(ACTIVITY):
Please repeat exactly the lines from the one containing "Task: Go to Health, Wellness & Finance" through the last line of the records, both included, and nothing else, leaving out any pictures.

(DATA UNDER STUDY):
-- Opening Marker --

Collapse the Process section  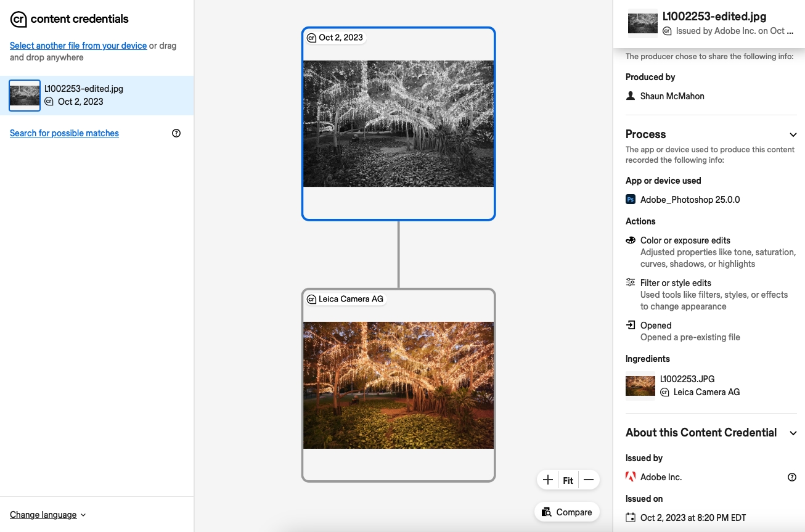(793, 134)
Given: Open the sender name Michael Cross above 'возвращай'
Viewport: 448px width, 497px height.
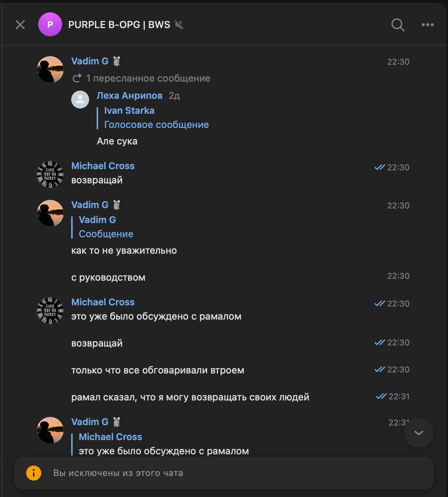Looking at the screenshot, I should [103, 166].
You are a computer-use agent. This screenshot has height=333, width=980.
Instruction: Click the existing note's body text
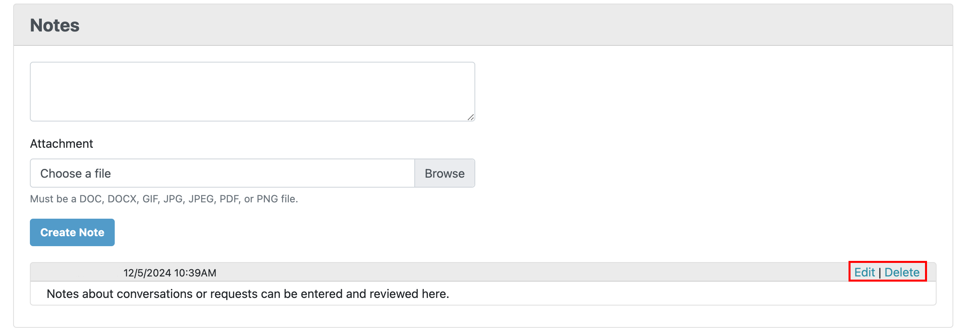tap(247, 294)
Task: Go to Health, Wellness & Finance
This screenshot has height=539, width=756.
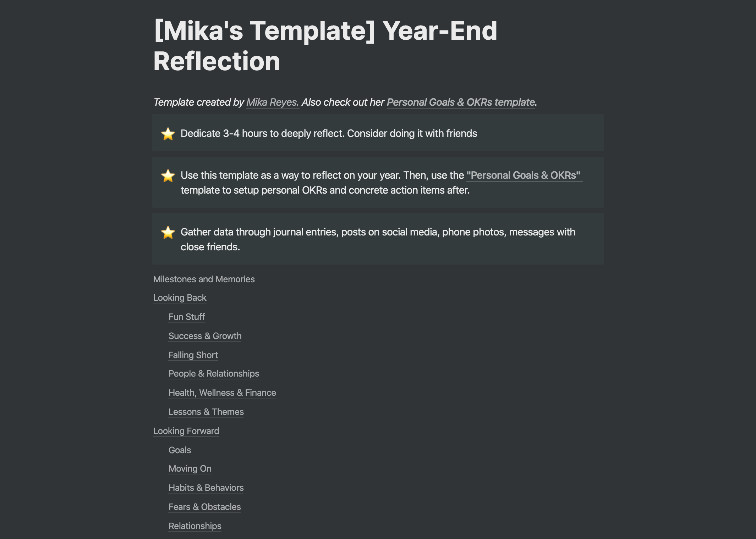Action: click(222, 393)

-- Closing Marker --

(RESPONSE BELOW):
Task: Go to Health, Wellness & Finance
This screenshot has height=539, width=756.
Action: click(222, 393)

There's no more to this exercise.